WHAT TO WORK ON: Copy every record exactly as it stands. Leave the pictures out.
..............................
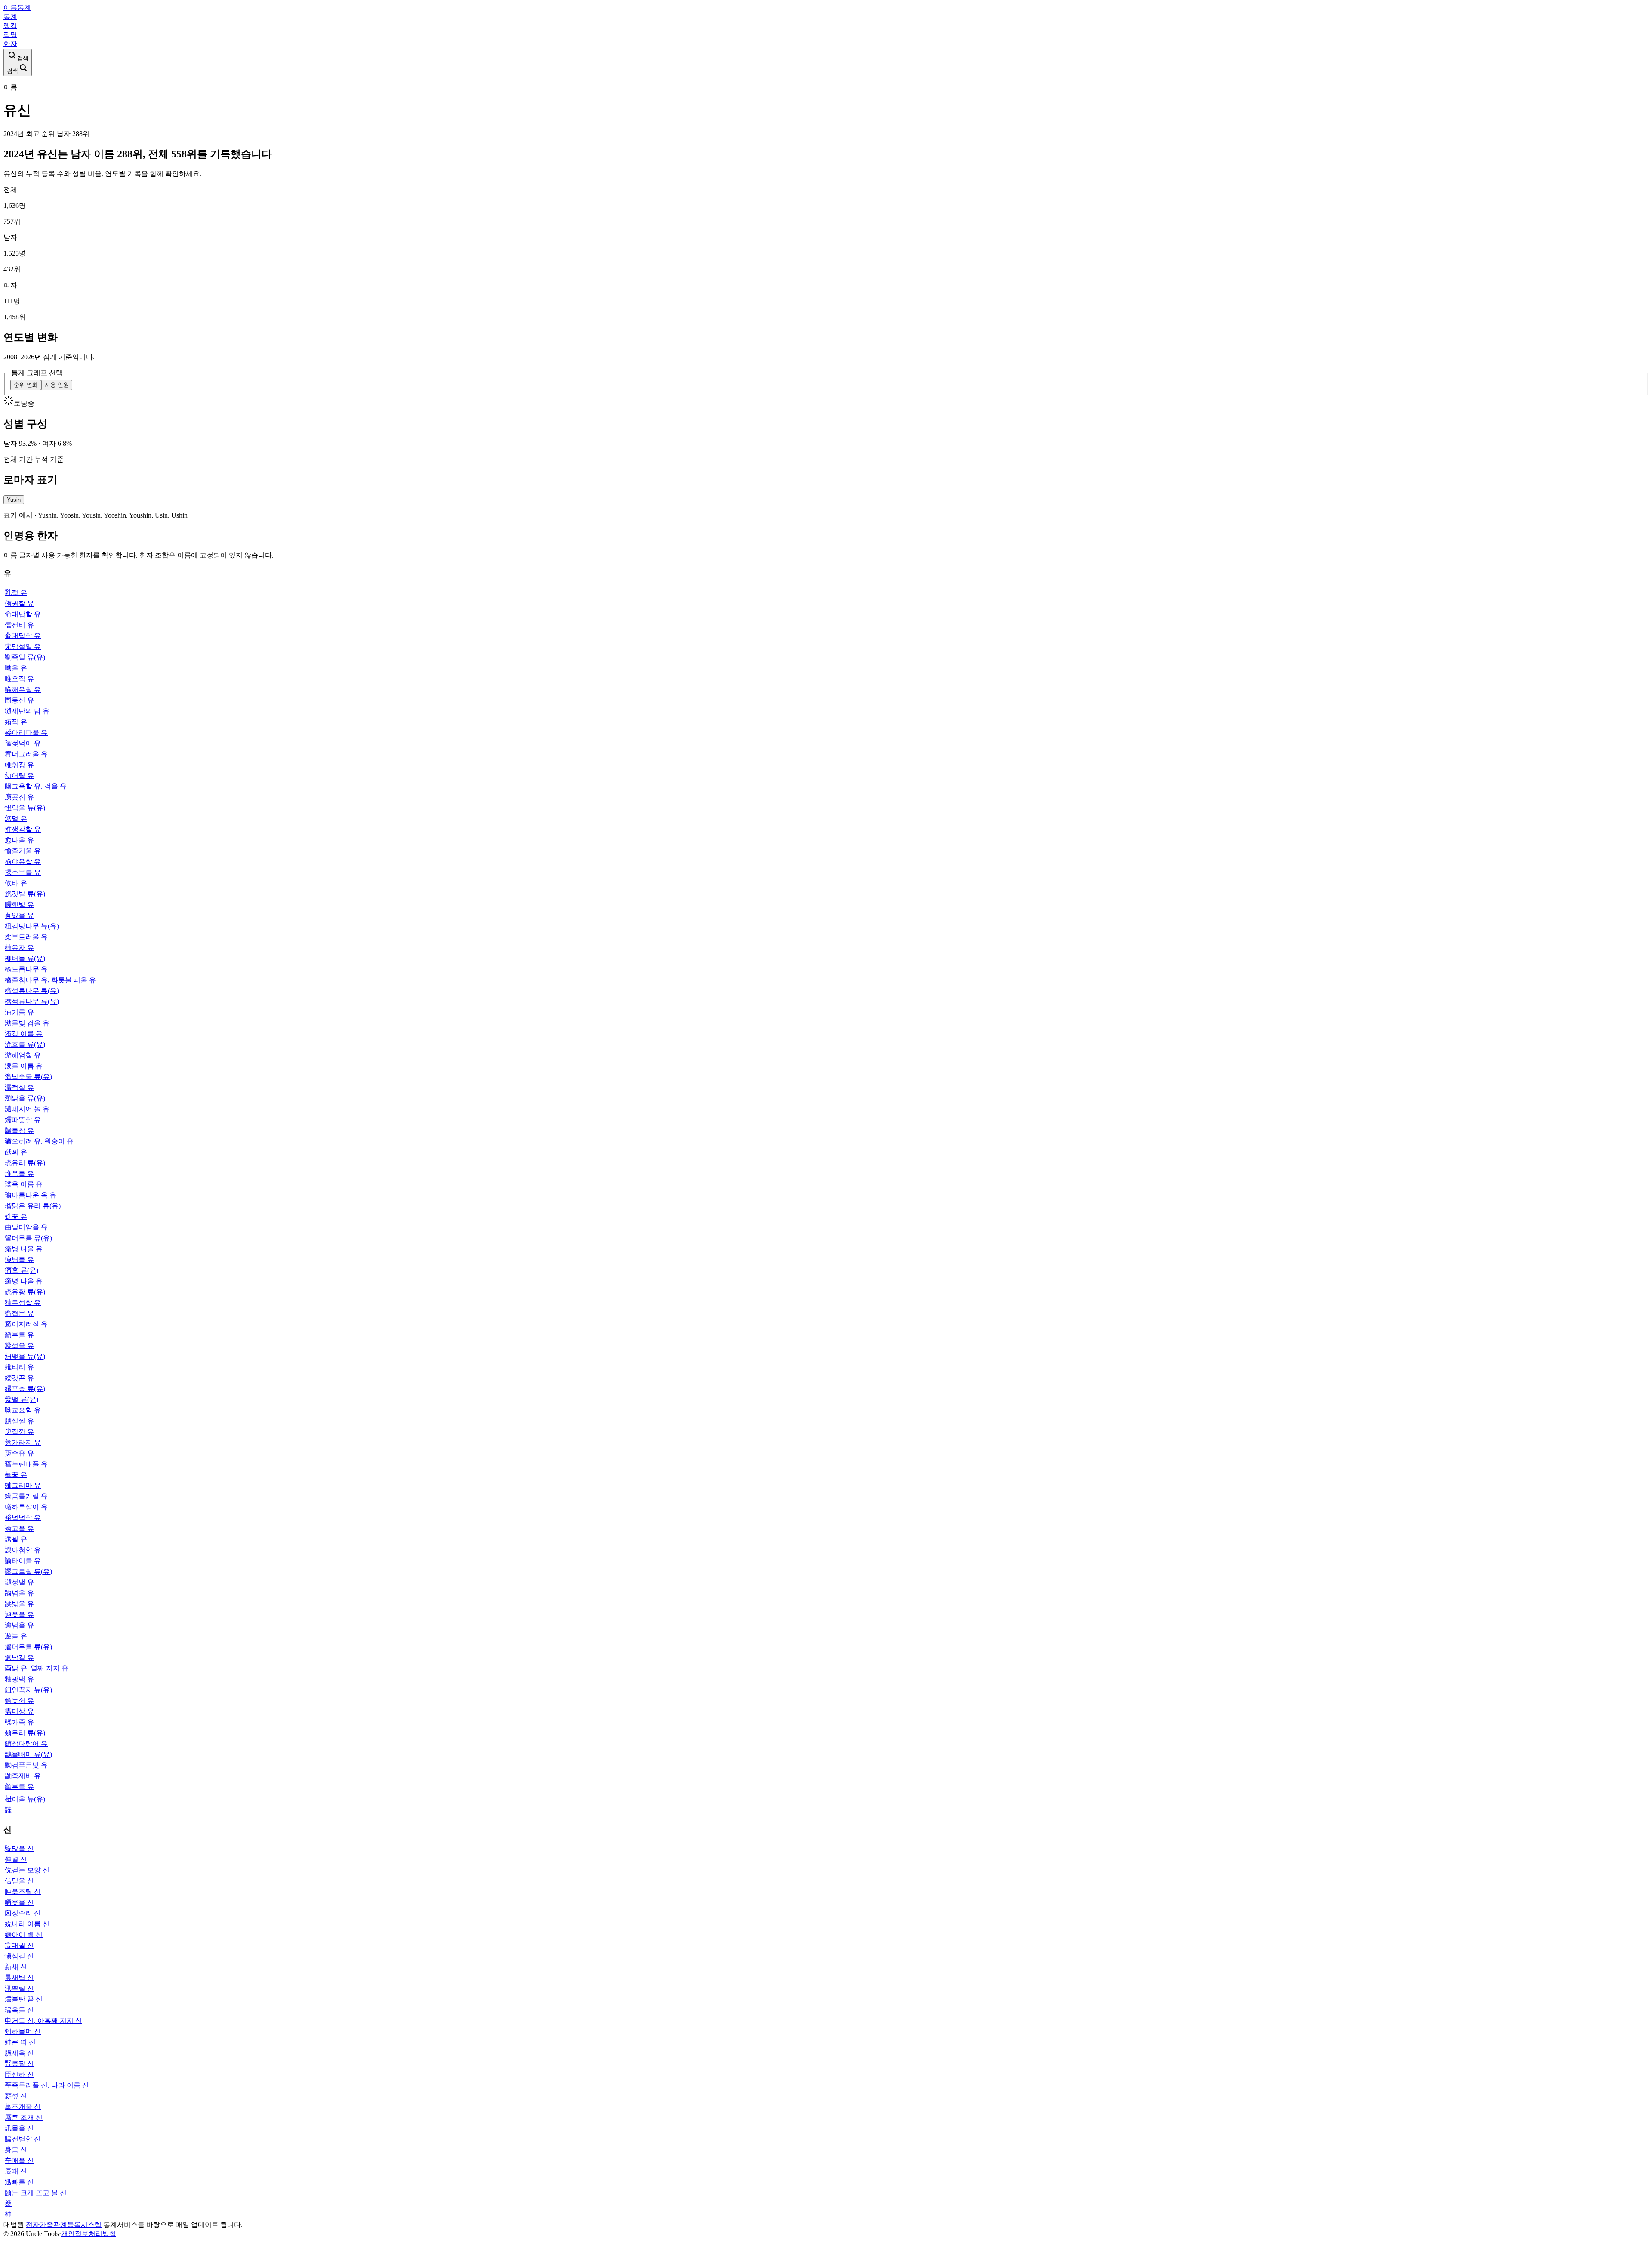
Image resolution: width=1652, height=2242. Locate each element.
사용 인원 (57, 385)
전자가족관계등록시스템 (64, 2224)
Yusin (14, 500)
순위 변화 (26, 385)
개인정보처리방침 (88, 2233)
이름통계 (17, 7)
..............................
FINAL ANSWER:
Image resolution: width=1652, height=2242. Locate each element.
사용 인원 (57, 385)
전자가족관계등록시스템 (64, 2224)
Yusin (14, 500)
순위 변화 (26, 385)
개인정보처리방침 (88, 2233)
이름통계 (17, 7)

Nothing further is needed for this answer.